Military Robots Will Predict Your Next Move
New research may enable robotic-armed guards, or just help self-driving cars get through a four-way stop. The algorithm, by two University of Illinois researchers, opens the door to software that can guess where a person is headed, reaching for a gun, steering a car into armored gate, milliseconds before the act plays out. Researchers, Justin Horowitz and James Patton undertook the work under a National Institutes of Health Grant, as described in “I Meant to Do That: Determining the Intentions of Action in the Face of Disturbances” in the journal PLOS ONE.

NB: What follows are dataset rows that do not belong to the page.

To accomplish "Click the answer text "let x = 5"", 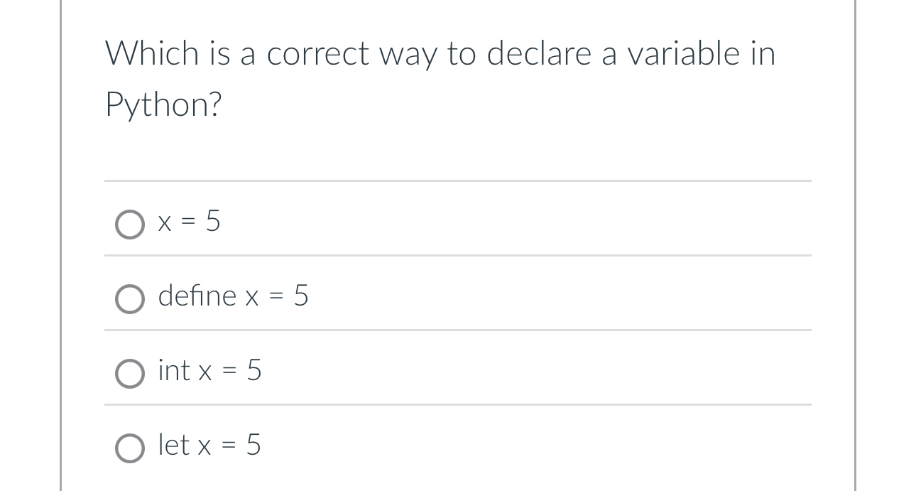I will coord(209,446).
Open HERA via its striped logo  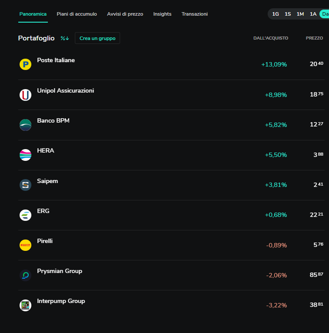pos(25,155)
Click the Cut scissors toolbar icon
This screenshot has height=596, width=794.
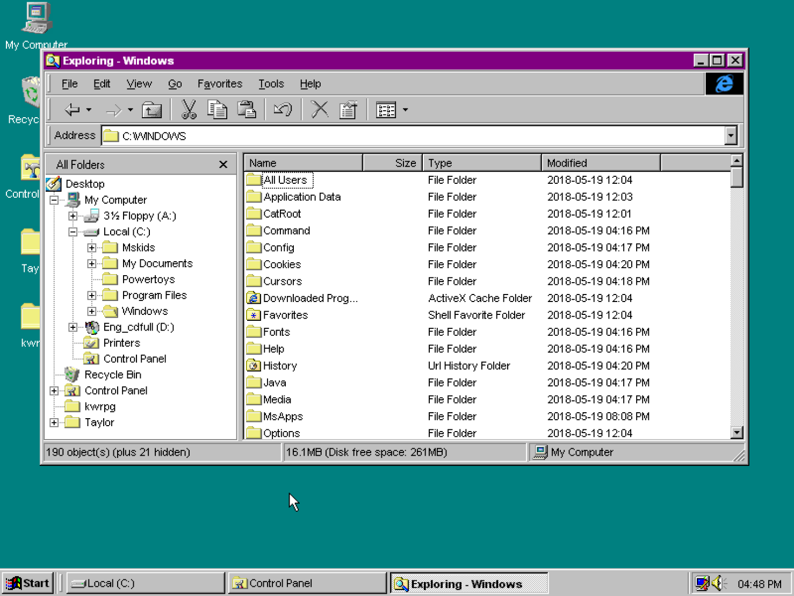(189, 110)
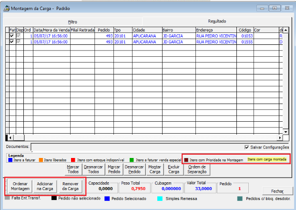The width and height of the screenshot is (296, 210).
Task: Open Ordem de Separação
Action: click(x=197, y=169)
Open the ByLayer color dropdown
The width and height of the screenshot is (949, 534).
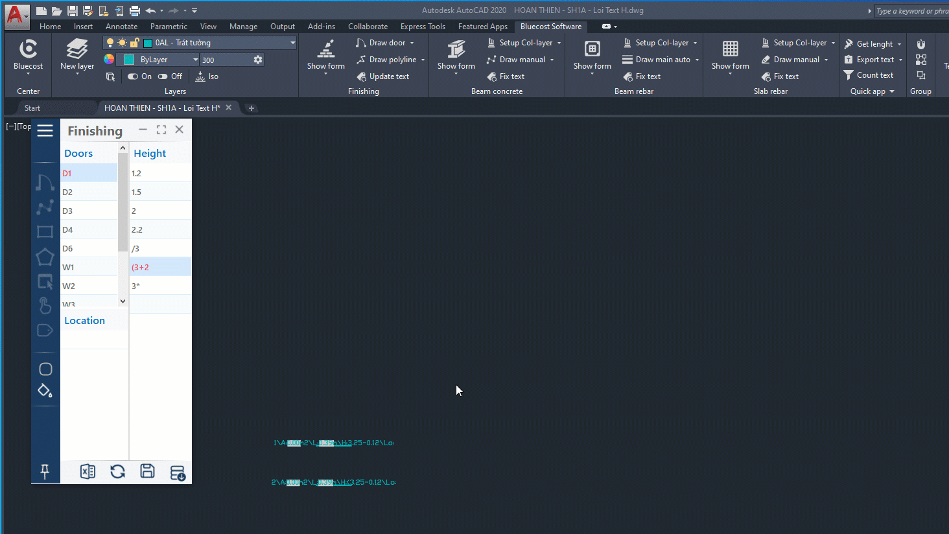195,60
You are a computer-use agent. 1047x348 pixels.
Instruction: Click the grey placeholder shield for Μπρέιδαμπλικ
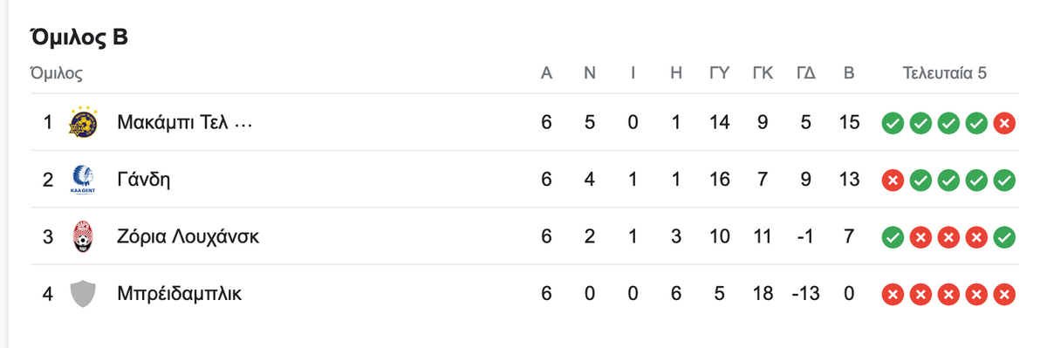pyautogui.click(x=83, y=294)
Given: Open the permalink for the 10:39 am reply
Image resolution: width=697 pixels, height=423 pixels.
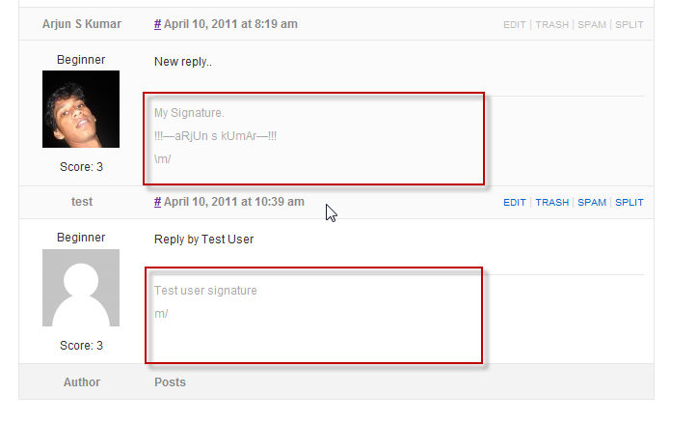Looking at the screenshot, I should tap(157, 202).
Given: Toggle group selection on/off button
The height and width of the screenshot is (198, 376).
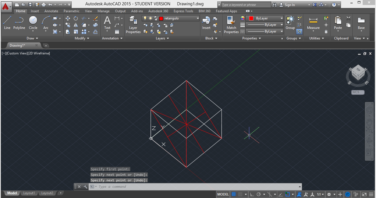Looking at the screenshot, I should (299, 32).
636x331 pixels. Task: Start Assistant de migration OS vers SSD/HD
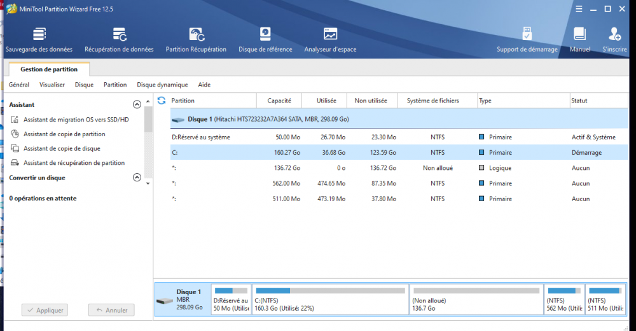tap(76, 120)
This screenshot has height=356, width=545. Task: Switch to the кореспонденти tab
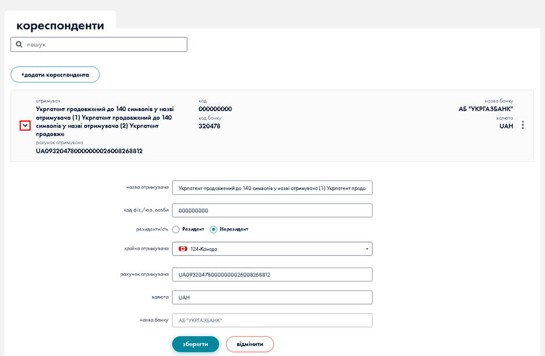point(60,26)
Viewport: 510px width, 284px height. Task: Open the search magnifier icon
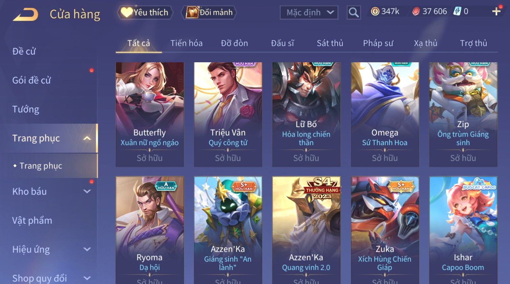[354, 13]
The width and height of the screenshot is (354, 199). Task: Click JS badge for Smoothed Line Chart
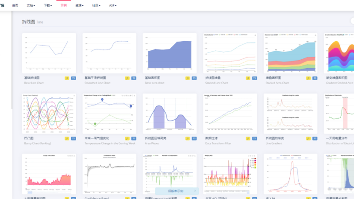coord(127,78)
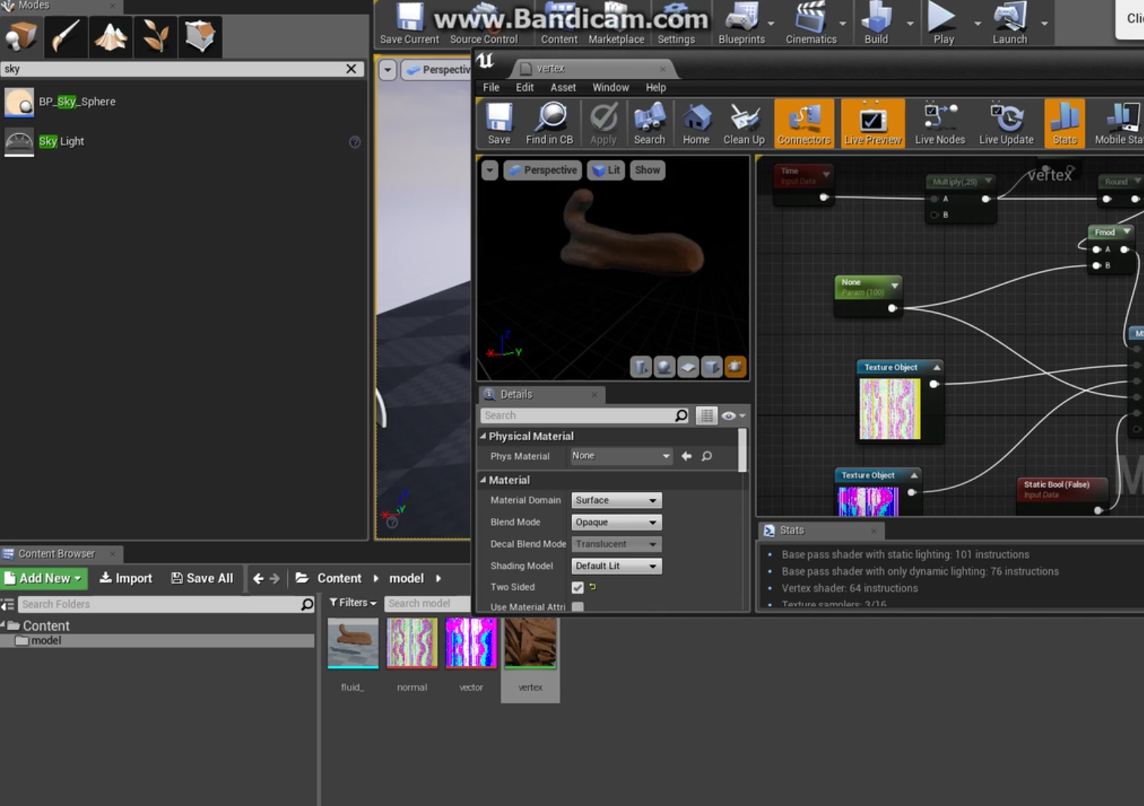Toggle the Stats button
Screen dimensions: 1144x806
pos(1064,123)
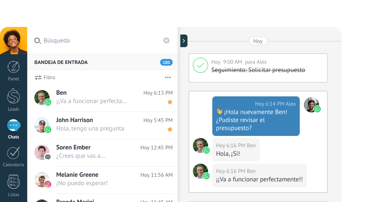The width and height of the screenshot is (368, 202).
Task: Click the search magnifier icon
Action: [37, 41]
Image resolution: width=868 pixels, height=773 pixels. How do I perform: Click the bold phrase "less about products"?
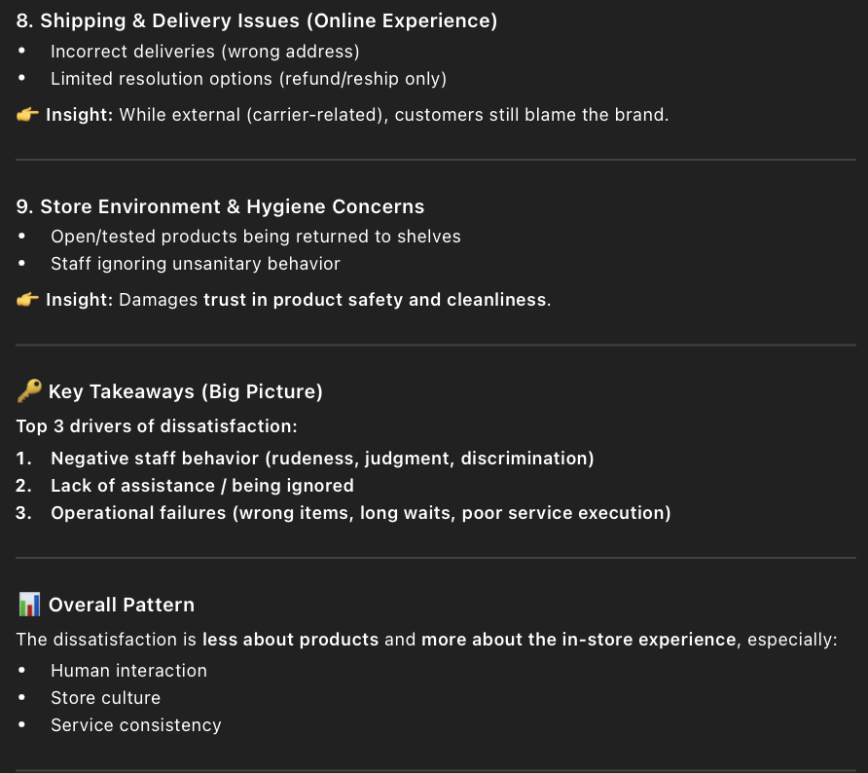pos(290,640)
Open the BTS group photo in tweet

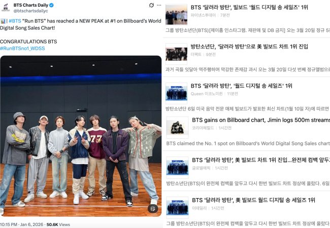(x=81, y=136)
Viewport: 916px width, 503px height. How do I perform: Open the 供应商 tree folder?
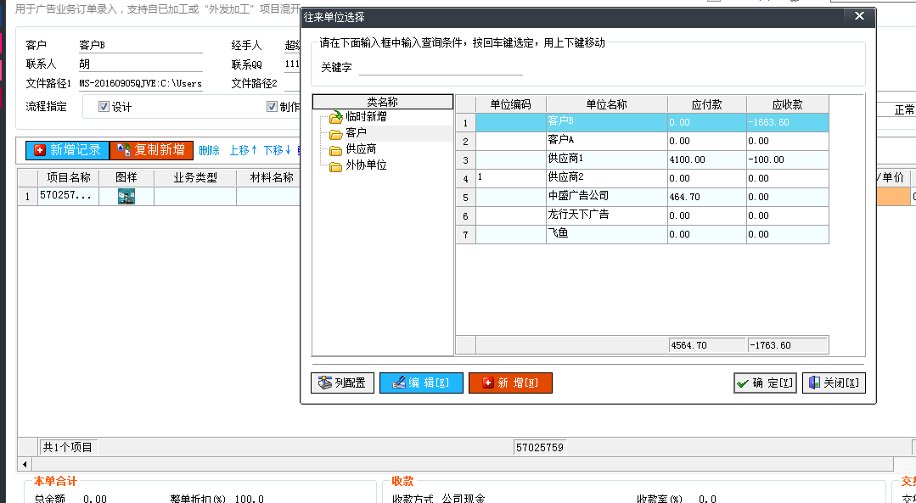pyautogui.click(x=360, y=149)
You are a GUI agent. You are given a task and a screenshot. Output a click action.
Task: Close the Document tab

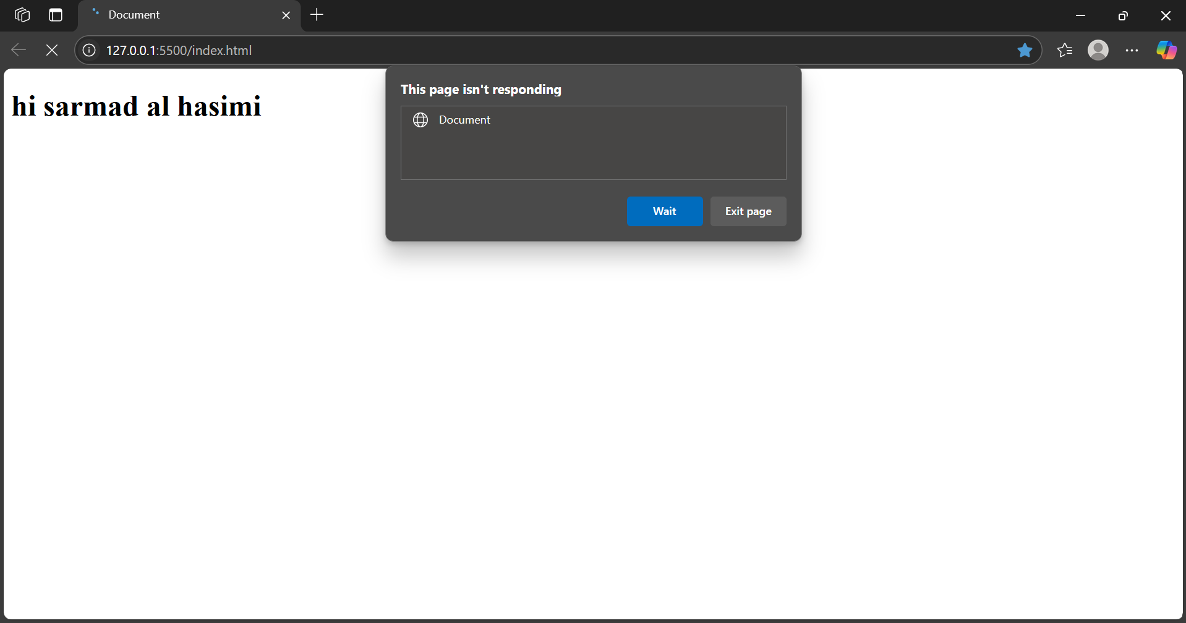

The idea was to help robots help humans — by taking the steering wheel when a driver makes a bad decision, or perhaps activating an exoskeleton when a patient with a weak arm reaches for an object. But the algorithm, broadly speaking, might also help fly a plane or anticipate the next move by a suicide bomber or gunman.“Imagine that a terrorist runs toward a crowd of VIPs with a bomb strapped to their chest, but they’re tackled before they can succeed. This technology (alongside a good deal of supporting technology) would be able to determine who within the crowd they were aiming for,” Horowitz wrote in an email.
“We want to temper what we say about security because it has not been tested and would require some restrictions on what needs to be known, but we have also thought about applying this to dynamic security situations. An example might be understanding what a person intends to do,” Patton added.
To test the algorithm, they gave a joystick to five men and three women between the ages of 24 and 30. The subjects were instructed to reach out with the joystick 730 times under various conditions, including ones that obstructed their motion. The tests proved the algorithm’s ability to infer, within tenths of a second, where the subject was headed.
What could you use this for? If you’re Russia, which has deployed armed ground robots to monitor missile bases, your security droids just became a lot better at discerning whether or not they should shoot and at what. If the US ever puts armed robots on the ground — something Defense Department is not currently tempted to do because of the danger to friendly forces — the algorithm could make those robots safer and more capable.
When robots can detect your intent in the same way that it took us millions of years to evolve the ability to do, they may save your life, or at least give you the right-of-way.